### [TASK DETAILS]
Nothing but the lines from the one containing "Inicio (13, 67)" through the one containing "Lowongan Kerja SMA SMK di", both included, should be given again, each exactly as written below.
(RECORDS FOR THIS TASK Opens)
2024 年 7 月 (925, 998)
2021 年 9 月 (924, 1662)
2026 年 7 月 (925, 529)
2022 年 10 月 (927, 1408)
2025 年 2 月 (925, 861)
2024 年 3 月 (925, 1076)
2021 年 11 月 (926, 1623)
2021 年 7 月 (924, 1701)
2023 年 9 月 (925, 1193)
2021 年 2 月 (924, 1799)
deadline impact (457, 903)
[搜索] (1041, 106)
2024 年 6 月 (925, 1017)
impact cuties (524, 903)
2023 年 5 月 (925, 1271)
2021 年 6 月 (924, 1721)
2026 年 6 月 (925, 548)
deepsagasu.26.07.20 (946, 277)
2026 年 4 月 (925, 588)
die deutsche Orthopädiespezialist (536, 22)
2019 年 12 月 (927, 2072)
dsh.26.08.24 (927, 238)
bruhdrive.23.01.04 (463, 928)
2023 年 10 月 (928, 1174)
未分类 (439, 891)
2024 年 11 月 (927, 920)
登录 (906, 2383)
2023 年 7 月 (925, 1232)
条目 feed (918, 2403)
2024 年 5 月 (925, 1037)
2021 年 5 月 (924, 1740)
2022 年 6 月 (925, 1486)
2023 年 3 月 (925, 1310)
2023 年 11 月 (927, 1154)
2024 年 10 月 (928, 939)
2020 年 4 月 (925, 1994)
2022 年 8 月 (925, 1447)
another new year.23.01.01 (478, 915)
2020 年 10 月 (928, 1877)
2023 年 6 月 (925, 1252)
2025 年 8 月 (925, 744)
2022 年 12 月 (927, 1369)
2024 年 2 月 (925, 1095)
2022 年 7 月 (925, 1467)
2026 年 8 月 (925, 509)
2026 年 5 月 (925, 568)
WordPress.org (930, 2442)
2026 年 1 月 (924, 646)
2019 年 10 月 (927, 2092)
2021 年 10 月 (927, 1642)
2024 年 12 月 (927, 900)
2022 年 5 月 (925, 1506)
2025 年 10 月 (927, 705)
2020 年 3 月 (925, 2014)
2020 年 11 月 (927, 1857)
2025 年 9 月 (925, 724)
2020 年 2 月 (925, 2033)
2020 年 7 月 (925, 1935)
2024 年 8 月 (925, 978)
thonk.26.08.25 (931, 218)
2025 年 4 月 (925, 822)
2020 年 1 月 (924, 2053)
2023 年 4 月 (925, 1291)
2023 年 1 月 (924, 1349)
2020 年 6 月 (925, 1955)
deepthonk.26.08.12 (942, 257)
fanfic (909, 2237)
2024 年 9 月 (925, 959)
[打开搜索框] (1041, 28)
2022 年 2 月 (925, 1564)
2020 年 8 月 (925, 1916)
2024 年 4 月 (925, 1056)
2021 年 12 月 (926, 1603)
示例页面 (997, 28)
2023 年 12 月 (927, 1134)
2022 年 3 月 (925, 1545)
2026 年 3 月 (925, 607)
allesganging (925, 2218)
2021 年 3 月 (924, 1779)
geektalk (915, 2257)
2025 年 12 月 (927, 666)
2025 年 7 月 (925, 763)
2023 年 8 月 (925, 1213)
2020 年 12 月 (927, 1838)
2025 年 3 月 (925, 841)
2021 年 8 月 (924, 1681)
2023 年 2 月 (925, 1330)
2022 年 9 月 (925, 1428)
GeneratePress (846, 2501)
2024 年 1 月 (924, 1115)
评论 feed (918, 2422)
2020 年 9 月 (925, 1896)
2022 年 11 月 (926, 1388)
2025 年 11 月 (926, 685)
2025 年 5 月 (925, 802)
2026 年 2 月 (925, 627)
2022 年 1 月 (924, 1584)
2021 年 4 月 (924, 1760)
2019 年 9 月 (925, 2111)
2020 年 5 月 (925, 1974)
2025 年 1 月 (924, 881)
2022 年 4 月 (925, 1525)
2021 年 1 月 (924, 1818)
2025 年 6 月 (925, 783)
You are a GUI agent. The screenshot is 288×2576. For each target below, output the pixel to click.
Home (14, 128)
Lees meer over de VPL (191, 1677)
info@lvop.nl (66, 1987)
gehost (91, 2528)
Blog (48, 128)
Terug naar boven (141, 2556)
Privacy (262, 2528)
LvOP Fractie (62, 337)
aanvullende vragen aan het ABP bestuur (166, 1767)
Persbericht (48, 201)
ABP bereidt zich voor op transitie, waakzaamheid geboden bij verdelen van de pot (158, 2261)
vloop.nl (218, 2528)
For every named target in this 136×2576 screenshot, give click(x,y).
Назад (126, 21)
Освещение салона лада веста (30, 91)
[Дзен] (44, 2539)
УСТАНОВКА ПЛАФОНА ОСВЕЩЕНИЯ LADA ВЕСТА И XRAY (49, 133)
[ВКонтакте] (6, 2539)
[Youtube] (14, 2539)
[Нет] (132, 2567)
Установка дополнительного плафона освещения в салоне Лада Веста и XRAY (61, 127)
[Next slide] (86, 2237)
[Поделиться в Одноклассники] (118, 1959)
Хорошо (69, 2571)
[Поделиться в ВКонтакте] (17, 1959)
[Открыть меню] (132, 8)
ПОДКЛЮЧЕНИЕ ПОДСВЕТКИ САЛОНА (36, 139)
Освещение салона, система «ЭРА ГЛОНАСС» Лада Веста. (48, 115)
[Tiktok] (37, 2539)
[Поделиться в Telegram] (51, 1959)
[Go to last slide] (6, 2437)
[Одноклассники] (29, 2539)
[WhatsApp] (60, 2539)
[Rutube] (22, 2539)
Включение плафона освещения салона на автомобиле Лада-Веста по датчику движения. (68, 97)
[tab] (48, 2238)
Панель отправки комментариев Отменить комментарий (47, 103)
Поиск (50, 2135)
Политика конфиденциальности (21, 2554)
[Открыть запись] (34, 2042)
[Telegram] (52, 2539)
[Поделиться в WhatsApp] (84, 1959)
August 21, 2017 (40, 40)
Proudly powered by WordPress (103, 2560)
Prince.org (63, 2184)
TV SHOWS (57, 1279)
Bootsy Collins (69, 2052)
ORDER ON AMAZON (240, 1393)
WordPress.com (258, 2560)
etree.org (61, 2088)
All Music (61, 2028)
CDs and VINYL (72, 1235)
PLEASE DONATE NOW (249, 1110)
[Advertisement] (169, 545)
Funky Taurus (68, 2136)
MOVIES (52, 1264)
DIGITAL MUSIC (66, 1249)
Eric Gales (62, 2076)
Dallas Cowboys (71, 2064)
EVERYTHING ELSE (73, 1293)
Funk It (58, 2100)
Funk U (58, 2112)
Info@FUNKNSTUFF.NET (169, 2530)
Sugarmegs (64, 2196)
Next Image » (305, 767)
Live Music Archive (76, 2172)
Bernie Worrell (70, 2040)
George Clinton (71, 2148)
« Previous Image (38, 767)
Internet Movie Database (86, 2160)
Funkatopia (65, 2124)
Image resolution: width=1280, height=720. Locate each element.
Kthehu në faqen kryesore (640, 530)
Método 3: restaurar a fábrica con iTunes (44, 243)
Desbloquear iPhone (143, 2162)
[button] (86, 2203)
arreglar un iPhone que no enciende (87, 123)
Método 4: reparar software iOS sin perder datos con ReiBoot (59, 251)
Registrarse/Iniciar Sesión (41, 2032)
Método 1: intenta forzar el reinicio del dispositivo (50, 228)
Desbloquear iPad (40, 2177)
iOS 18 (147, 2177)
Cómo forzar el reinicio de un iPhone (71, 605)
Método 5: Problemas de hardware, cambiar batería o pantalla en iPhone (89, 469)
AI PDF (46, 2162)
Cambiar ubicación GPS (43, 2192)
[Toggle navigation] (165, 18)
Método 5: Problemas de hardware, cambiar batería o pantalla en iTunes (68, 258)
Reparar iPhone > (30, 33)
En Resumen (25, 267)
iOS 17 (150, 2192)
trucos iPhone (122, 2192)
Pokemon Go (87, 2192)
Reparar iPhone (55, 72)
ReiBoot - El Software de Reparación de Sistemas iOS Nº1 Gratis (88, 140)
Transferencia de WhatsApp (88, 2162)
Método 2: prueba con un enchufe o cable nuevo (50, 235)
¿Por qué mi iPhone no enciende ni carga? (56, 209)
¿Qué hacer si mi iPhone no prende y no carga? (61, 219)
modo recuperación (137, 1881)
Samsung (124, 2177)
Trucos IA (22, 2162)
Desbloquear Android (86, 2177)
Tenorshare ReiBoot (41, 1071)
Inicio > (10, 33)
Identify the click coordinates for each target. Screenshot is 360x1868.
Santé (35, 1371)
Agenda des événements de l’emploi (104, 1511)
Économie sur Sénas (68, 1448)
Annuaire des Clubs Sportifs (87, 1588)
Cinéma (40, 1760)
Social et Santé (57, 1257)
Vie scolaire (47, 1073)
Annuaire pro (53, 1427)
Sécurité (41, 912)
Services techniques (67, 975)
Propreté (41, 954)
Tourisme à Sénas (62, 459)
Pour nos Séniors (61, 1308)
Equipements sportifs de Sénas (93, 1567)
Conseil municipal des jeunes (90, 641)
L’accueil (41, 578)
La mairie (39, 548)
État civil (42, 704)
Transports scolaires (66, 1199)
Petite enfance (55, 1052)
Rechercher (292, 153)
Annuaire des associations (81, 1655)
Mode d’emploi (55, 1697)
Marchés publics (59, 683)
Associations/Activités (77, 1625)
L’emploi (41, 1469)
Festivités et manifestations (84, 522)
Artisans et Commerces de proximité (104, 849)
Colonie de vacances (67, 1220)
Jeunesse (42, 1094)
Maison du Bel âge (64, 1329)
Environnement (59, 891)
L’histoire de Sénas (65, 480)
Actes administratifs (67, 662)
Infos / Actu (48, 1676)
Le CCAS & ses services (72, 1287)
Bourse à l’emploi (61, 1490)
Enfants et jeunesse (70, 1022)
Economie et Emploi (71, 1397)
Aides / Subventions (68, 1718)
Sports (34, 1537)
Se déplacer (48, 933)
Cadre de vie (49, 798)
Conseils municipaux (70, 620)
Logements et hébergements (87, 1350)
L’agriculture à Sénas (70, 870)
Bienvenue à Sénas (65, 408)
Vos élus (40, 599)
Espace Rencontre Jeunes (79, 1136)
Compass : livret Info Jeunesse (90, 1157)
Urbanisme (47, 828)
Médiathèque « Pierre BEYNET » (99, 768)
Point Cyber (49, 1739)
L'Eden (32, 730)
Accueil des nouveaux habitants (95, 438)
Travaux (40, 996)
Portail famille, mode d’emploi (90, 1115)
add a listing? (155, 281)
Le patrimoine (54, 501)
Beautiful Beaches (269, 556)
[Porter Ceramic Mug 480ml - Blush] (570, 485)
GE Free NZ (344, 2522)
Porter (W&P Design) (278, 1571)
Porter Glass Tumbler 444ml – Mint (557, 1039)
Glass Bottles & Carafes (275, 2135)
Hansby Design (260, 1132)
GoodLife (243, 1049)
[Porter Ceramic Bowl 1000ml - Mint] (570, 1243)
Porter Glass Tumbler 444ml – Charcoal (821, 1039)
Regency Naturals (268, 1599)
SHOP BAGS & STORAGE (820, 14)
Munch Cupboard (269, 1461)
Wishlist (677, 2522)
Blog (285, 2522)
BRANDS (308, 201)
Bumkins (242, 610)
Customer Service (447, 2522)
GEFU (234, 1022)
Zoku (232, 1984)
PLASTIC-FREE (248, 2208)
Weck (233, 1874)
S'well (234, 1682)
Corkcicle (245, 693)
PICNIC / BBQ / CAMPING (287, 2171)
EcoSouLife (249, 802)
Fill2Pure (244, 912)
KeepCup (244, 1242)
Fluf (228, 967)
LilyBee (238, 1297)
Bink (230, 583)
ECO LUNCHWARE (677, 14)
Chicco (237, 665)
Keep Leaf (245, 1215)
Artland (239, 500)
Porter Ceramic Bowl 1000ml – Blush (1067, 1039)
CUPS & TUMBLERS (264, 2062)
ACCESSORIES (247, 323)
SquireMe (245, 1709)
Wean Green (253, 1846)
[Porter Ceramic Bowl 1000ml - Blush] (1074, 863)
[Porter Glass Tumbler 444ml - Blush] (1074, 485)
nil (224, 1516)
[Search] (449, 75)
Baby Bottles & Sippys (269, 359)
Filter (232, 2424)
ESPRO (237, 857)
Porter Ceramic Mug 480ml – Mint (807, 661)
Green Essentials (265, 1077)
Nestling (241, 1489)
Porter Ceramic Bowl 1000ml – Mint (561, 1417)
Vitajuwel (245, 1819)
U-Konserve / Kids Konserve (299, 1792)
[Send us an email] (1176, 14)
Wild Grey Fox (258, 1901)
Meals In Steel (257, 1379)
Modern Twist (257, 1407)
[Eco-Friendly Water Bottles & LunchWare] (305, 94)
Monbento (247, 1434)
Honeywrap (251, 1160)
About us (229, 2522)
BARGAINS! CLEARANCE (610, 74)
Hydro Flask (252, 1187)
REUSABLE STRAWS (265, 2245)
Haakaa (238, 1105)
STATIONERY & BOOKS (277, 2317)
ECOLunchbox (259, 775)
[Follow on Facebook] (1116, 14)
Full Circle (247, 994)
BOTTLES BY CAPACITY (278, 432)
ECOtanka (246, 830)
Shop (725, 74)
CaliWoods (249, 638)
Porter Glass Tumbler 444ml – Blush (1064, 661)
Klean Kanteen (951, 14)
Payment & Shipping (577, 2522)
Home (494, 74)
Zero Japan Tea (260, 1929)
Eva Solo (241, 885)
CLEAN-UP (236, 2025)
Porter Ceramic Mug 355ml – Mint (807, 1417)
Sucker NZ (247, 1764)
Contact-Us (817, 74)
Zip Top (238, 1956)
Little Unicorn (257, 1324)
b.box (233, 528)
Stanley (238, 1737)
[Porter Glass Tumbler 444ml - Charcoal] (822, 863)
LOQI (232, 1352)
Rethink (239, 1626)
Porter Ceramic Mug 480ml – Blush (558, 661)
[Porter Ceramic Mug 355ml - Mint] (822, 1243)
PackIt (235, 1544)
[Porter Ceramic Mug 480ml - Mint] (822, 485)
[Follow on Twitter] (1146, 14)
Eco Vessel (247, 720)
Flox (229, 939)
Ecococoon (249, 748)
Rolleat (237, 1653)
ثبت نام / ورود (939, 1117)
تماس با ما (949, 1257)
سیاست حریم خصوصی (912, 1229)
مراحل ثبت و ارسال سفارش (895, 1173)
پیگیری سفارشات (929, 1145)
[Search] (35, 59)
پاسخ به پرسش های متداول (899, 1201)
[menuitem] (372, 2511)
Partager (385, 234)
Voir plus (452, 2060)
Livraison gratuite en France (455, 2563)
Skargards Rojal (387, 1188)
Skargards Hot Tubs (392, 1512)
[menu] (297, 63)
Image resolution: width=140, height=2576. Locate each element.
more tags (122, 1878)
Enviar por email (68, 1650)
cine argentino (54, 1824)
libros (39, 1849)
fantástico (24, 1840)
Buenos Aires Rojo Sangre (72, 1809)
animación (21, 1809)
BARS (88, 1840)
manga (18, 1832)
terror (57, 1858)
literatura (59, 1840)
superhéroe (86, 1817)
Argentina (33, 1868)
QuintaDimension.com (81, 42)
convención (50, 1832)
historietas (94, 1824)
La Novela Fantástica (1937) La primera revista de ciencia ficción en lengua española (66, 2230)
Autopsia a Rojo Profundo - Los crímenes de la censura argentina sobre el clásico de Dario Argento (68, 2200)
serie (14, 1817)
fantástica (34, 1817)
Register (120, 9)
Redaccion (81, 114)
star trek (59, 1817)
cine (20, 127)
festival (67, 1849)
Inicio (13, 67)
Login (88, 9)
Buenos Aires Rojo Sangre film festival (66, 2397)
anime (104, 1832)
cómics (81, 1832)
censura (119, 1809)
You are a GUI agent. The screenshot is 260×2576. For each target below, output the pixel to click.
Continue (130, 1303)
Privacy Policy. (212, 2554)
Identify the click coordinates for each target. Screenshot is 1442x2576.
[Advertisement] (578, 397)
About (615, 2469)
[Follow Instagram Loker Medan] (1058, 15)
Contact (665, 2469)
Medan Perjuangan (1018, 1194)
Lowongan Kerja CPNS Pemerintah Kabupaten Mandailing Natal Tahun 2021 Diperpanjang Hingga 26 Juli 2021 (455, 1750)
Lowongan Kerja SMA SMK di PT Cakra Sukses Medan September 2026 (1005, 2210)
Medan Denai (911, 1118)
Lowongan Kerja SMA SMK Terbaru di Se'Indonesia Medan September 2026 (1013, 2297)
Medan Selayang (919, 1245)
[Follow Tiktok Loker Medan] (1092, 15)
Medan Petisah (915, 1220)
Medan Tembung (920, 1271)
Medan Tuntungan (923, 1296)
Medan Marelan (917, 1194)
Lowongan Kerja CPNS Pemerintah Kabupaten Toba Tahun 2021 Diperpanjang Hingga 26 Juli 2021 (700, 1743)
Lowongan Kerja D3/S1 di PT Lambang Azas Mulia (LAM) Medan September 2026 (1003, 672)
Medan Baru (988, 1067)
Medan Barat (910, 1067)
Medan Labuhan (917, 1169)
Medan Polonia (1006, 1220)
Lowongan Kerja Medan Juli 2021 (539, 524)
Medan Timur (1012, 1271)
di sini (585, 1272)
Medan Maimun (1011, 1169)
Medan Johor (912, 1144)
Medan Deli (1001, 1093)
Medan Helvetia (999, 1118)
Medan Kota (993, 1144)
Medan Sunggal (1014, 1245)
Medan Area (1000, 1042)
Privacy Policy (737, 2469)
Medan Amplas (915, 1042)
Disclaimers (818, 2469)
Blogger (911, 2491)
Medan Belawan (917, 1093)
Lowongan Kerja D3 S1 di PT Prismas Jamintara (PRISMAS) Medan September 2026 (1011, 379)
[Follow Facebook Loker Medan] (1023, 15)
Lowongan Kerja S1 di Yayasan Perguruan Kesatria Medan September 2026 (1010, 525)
(RECORDS FOR THIS TASK Closes)
### [FINAL ANSWER]
Inicio (13, 67)
Login (88, 9)
Buenos Aires Rojo Sangre film festival (66, 2397)
anime (104, 1832)
cómics (81, 1832)
censura (119, 1809)
You are a GUI agent. The screenshot is 260×2576. For each target below, output the pixel to click.
Continue (130, 1303)
Privacy Policy. (212, 2554)
Identify the click coordinates for each target. Screenshot is 1442x2576.
[Advertisement] (578, 397)
About (615, 2469)
[Follow Instagram Loker Medan] (1058, 15)
Contact (665, 2469)
Medan Perjuangan (1018, 1194)
Lowongan Kerja CPNS Pemerintah Kabupaten Mandailing Natal Tahun 2021 Diperpanjang Hingga 26 Juli 2021 (455, 1750)
Lowongan Kerja SMA SMK di PT Cakra Sukses Medan September 2026 (1005, 2210)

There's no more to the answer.